In this episode of Ask the Experts, PCI Group Information Security and Compliance Officer Serena Robinson answered, “What is HITRUST?” It’s a question that many ask. It’s specific to the healthcare industry, and many more of our clients in that vertical require it.
HITRUST, an acronym for Health Information Trust Alliance, certification is a validation that a company has specific technical controls in place regarding security. Achieving HITRUST certification, as we have, verifies that a company is meeting the standards of HIPAA regulations.
In one framework, HITRUST standardizes security and privacy provisions into one.

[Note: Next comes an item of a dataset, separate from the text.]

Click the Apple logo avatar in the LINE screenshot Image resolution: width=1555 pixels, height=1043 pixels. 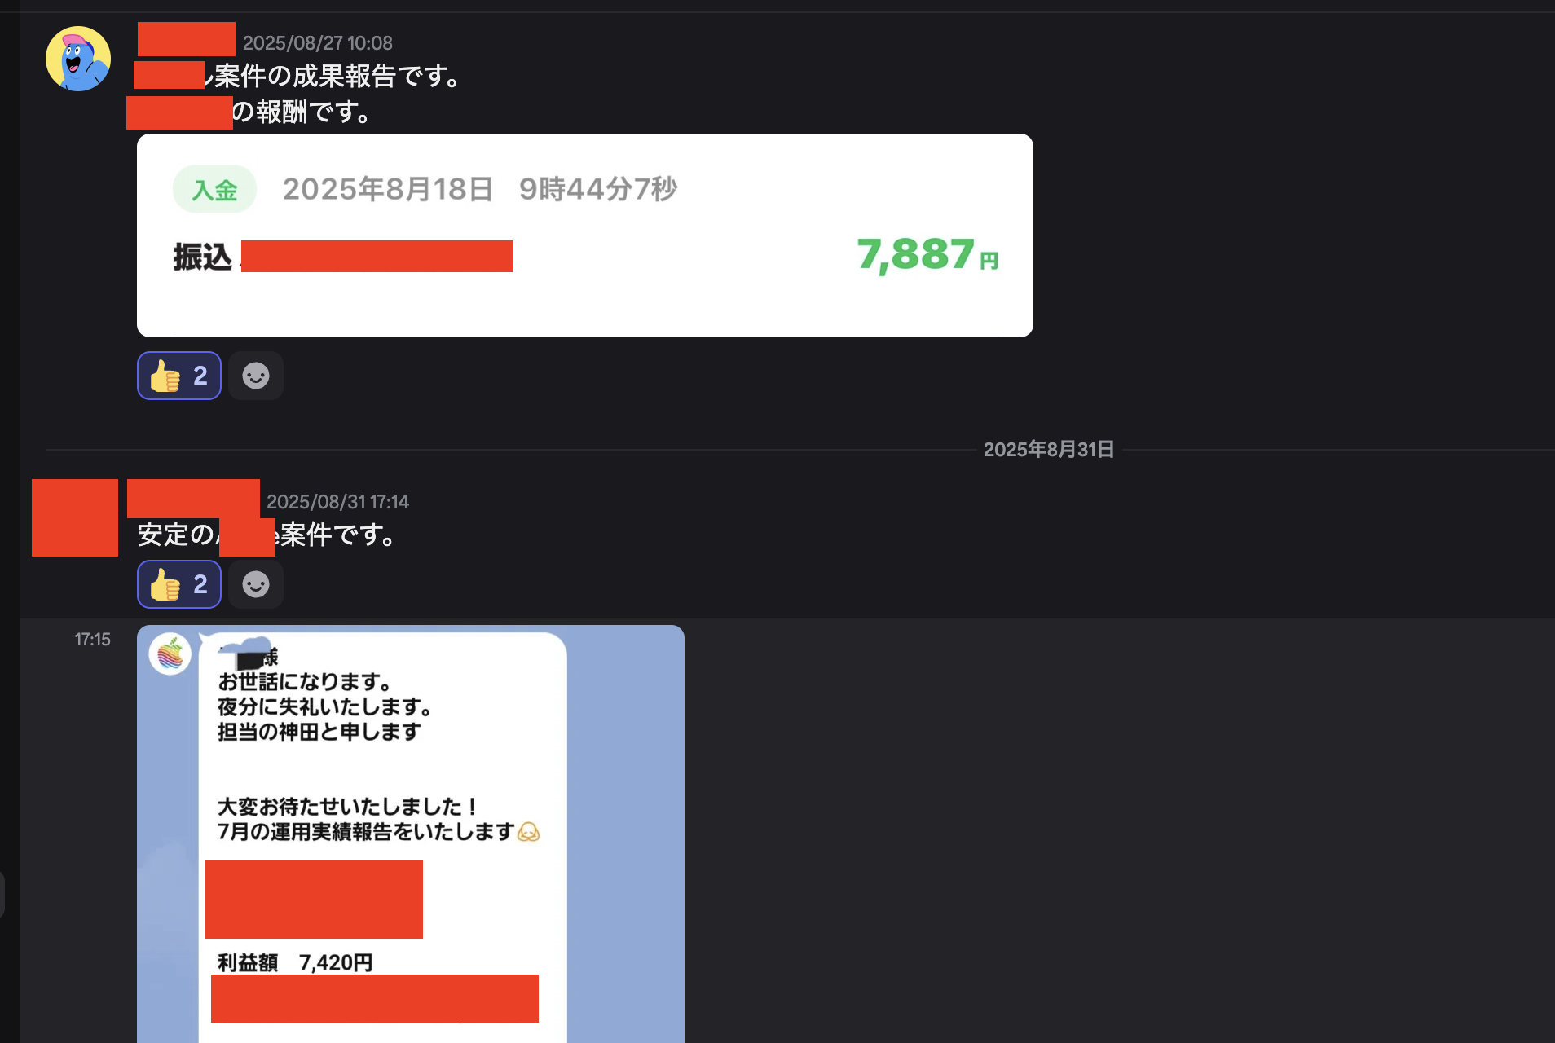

Serena explained, “HITRUST is a higher standard of HIPAA compliance because it defines governance and directives to meet beyond the language in HIPAA. It goes through all three core controls—physical, administrative, and technical—and breaks them down into how you deal with employees, encryption, and access to information.”
Serena noted that HITRUST is heavily reliant on documentation of policies and procedures. Still, it requires more than this to meet the standards. “You actually have to implement them; otherwise, it’s just a piece of paper. Every person must be following them on a daily basis.”
For organizations seeking to obtain certification, Serena said, “If you don’t have documentation, start there. Then focus on meeting the standards.”
For healthcare organizations, working with partners with HITRUST certification provides them additional confidence and peace of mind regarding the security of transactional mail.